_Work instructions_: Every line below that holds the string "Specifications" must be copied.

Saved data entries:
┌──

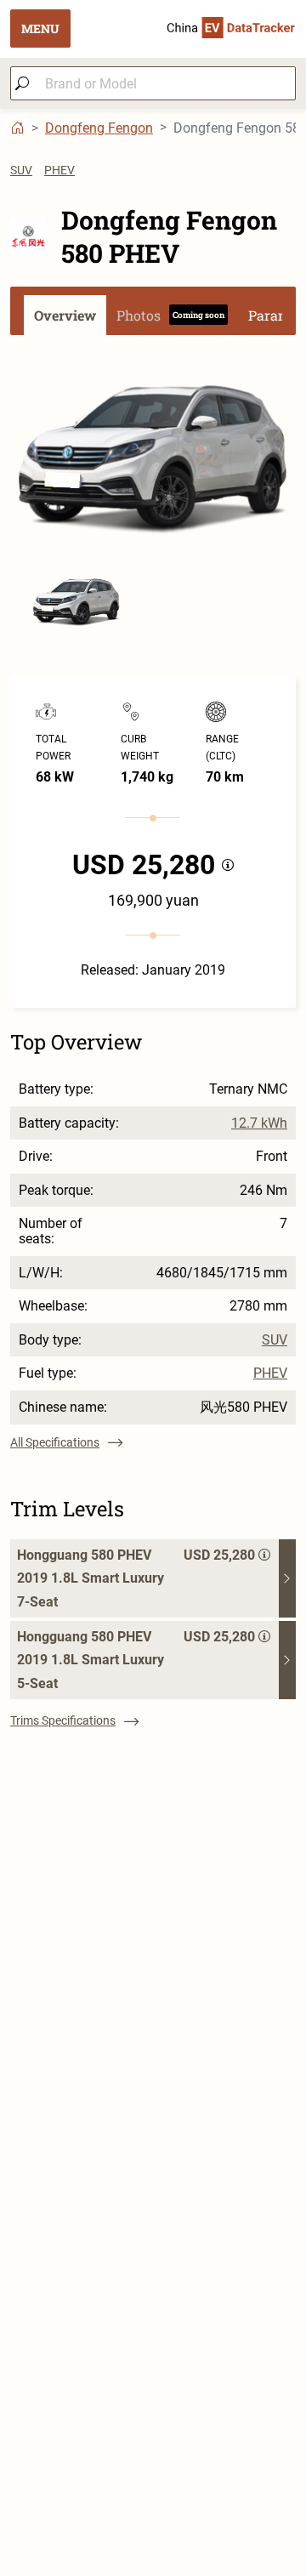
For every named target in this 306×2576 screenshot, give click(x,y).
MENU (40, 28)
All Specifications (54, 1442)
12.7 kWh (259, 1123)
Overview (65, 315)
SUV (21, 170)
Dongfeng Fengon (99, 128)
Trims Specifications (63, 1720)
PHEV (59, 170)
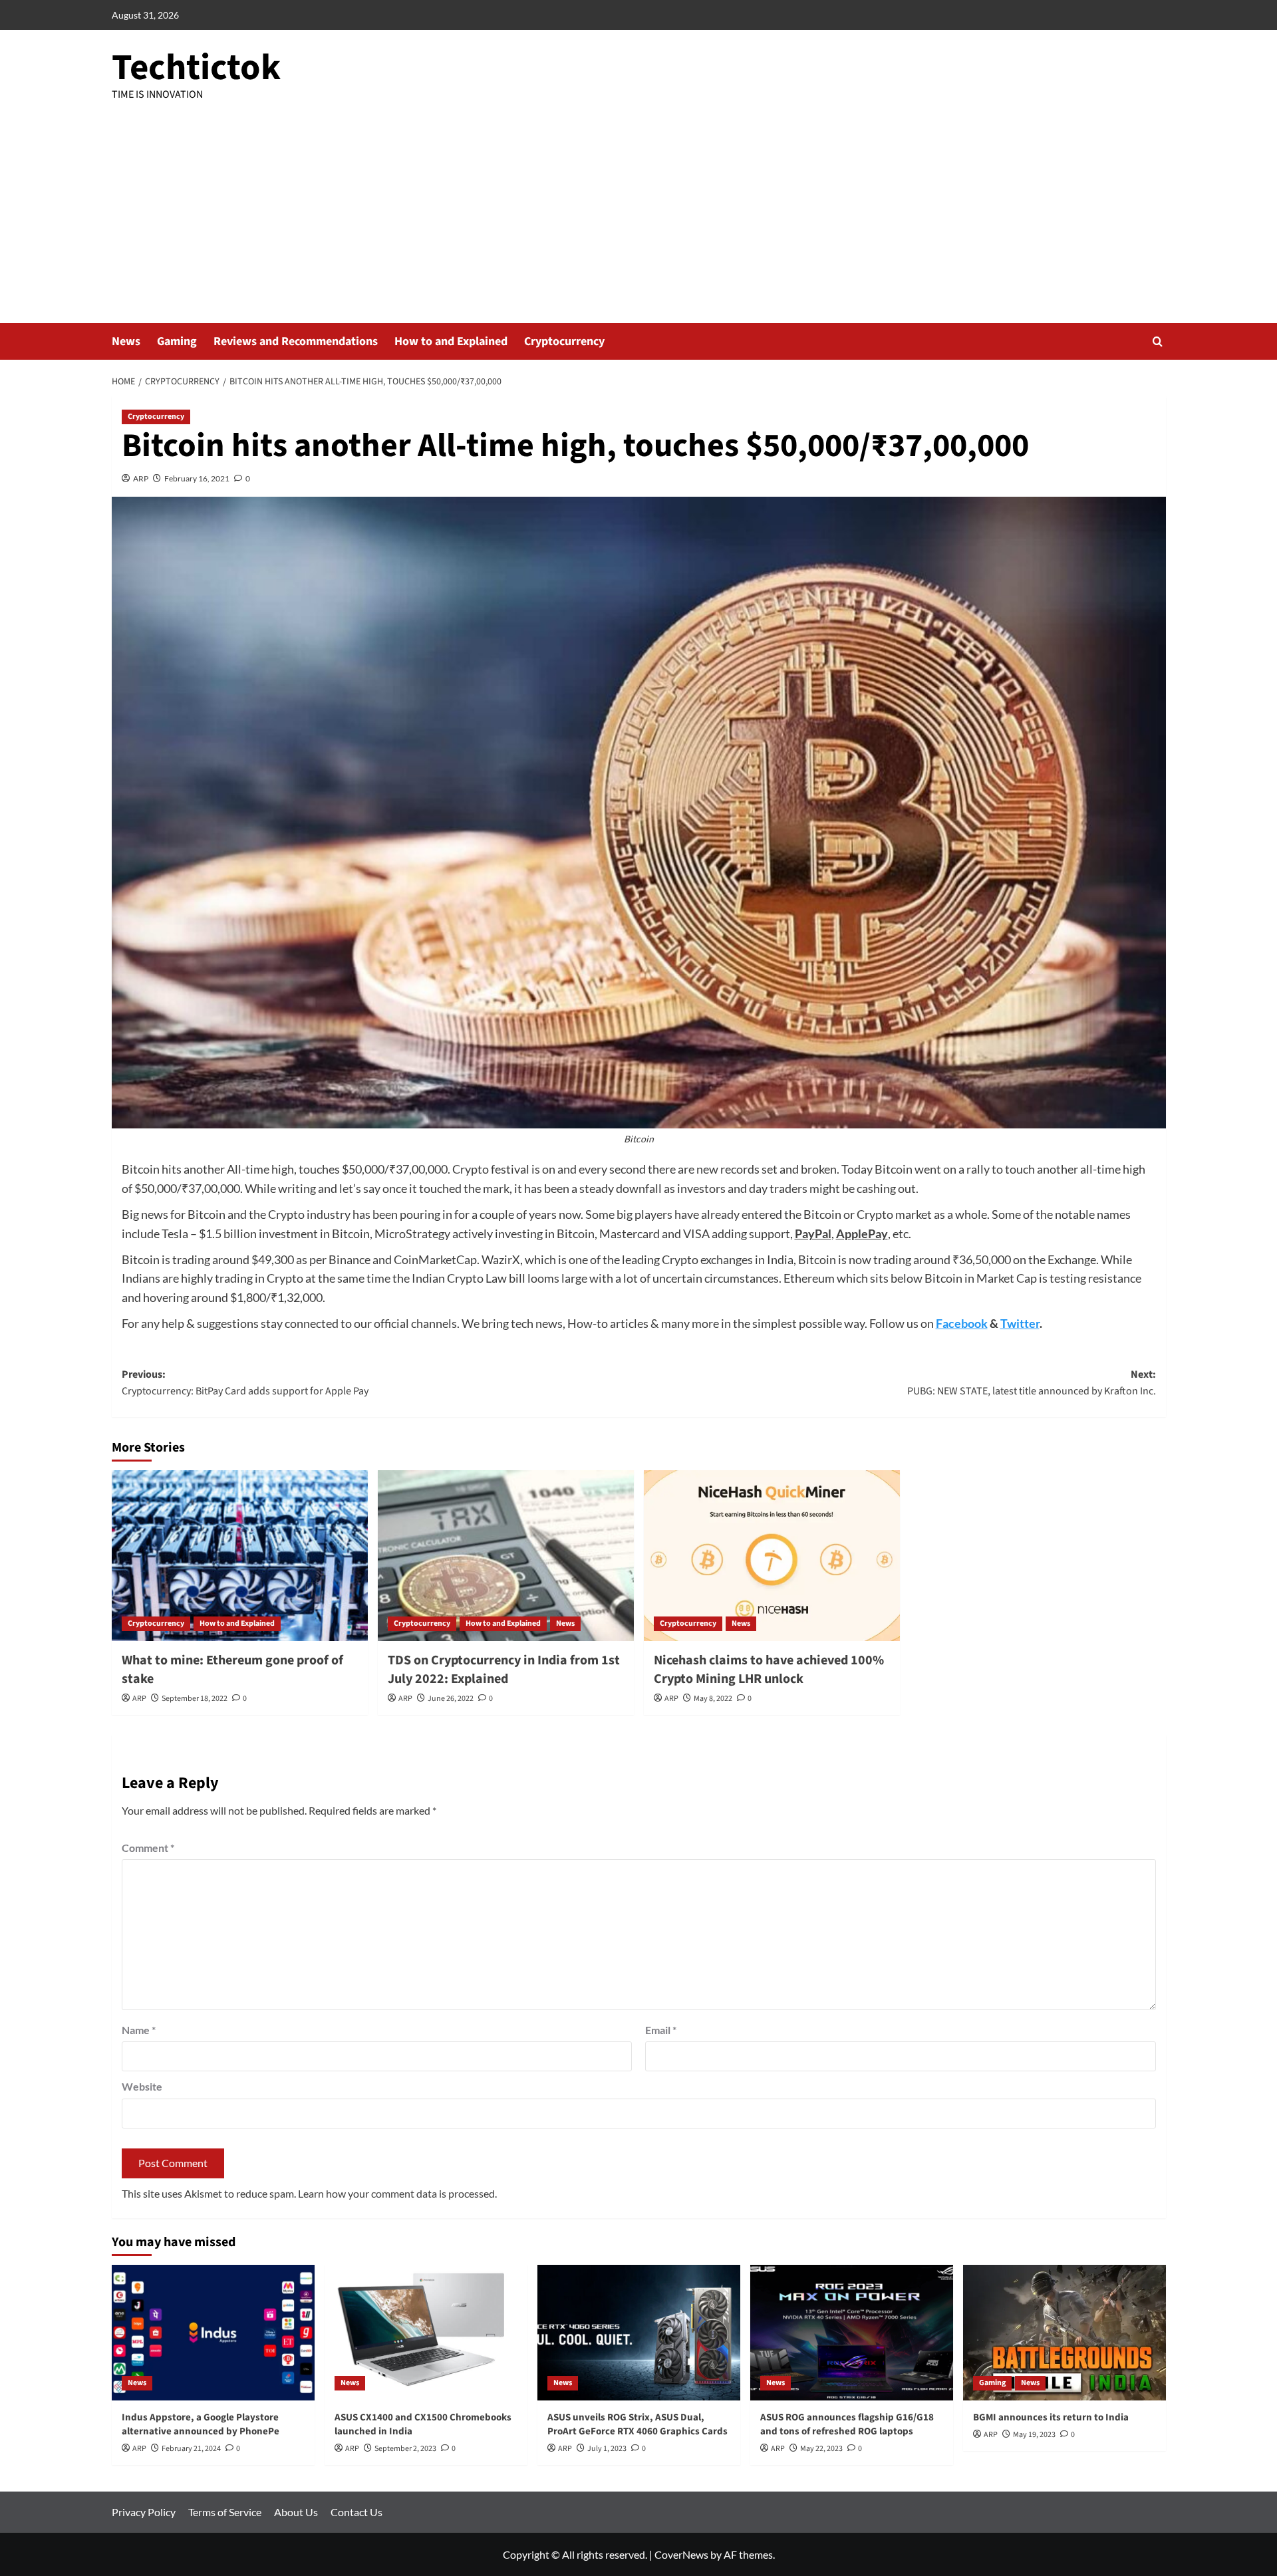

└──

_Response area_:
All Specifications (54, 1442)
Trims Specifications (63, 1720)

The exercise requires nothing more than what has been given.